Hire top startup talent on a tight budget during the Grand Resignation – TechCrunch

The great resignation It hasn’t been shelled out by corporate media to sell ad impressions – if you’re looking to hire, the struggle is real.

Since the start of the pandemic, the percentage of workers who have left their jobs has reached its highest in the past 20 years, according to the United States Bureau of Labor Statistics.

A Pew Research study found that most workers leave for one of three reasons: they don’t earn enough, aren’t offered opportunities to advance, and perhaps most importantly, many feel disrespected.

These factors mean that early stage startups can no longer compete on the basis of salary and benefits alone. Instead, hiring managers need to convince potential hires that they will join a supportive culture where they can expand their skills while contributing (and participating in) the company’s success.

There’s a very limited supply of talent and probably the biggest demand I’ve ever seen, so it’s really important that people think about how to differentiate themselves. Glen Evans

To learn more about how founders can streamline the recruiting and hiring process, find and develop talent, and discover some best practices for closing candidates, I spoke to Glen Evans, a partner in Greylock’s core talent team, at TechCrunch Early Stage .

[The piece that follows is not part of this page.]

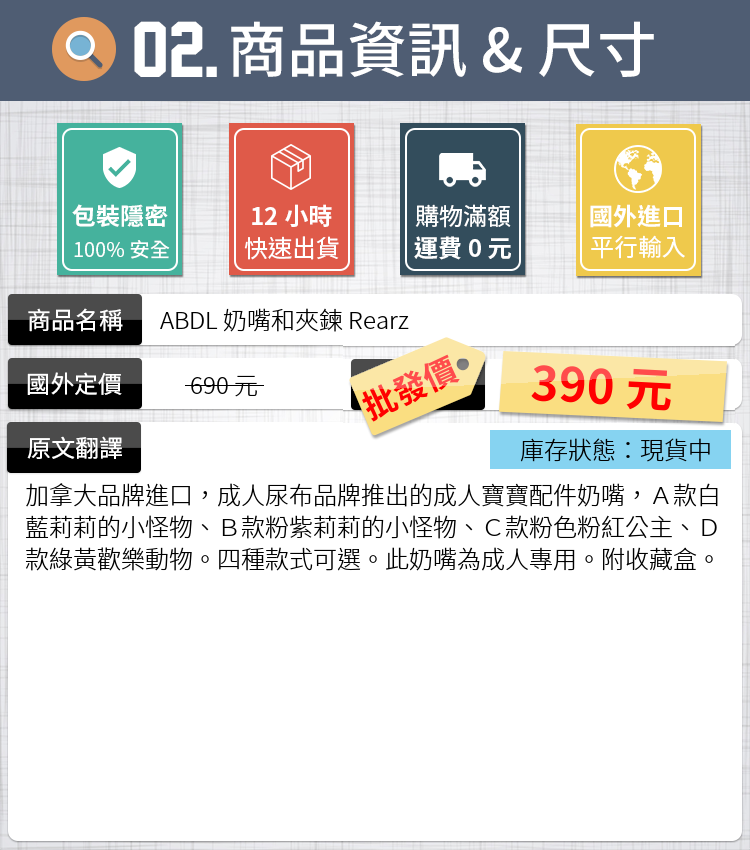
Task: Select the 購物滿額 運費 0 元 badge
Action: [462, 199]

“The state of the job market is more competitive than it has ever seen,” said Evans, who has two decades of experience overseeing recruiting and team building at fast-growing companies including Slack, Facebook and Google. At Greylock, he leads a team that advises portfolio companies on talent recruitment and acquisition.

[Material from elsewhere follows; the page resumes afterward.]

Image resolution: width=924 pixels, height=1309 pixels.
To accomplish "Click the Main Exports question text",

“There’s a very limited supply of talent and probably the biggest demand I’ve ever seen, so it’s really important that people think about how to differentiate and build the foundation and habits to get the right talent in the early days,” he said . “It’s not rocket science.”

Create a structured and repeatable recruitment process (and keep it simple)

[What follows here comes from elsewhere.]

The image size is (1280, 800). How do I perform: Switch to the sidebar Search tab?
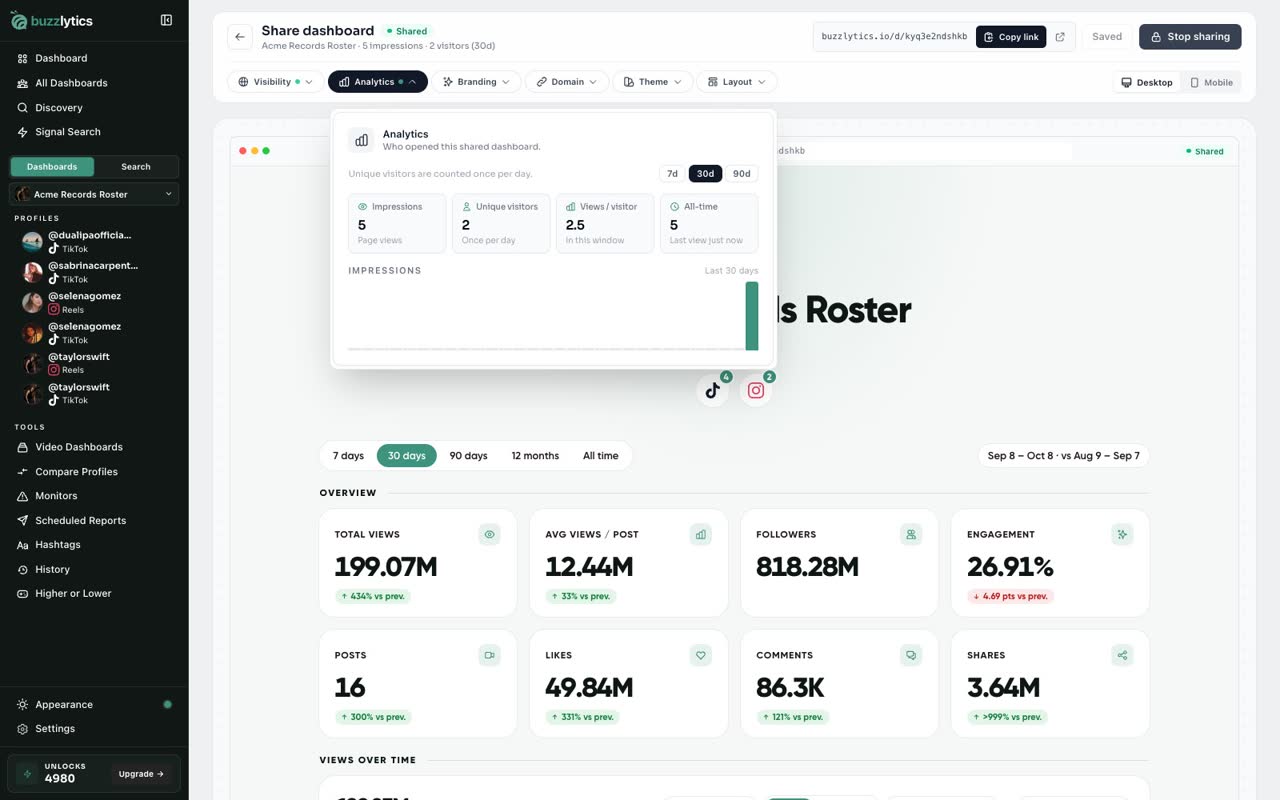[136, 167]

Before hiring staff, Evans said founders and hiring managers should first develop a process that can scale as the team grows.

“I’ve seen a lot of companies do it very roughly and that leads to a lot of problems along the way,” Evans said. “Create a structured, organized and repeatable process, where you have clear lanes and clear coverage areas for interviewers. Don’t make it too rigid, but have a structure so you can train new hires. “

Each person involved must have a clearly defined role, but it’s also critical that every aspect of the hiring process aligns with the company’s marketing, brand, product value, and overall mission. To promote cohesion, train employees on basic best practices for interviews and create scorecards that highlight desired criteria.

“Scorecards will help you align with the signals, get the right questions, build a structure, and then communicate it to make sure people are following it,” Evans said. “They are not hiring by instinct – they have real facts that can link to why this person will be a good hiring.”

Foster a culture of recruiting and invest in it early

The slogan “always close” originated in a drama about high-pressure real estate sales tactics, but it is also a mantra for the founders early on in team building mode. Evans said team members need to take time out each week to recruit, meet candidates, and leverage their networks to find new hires.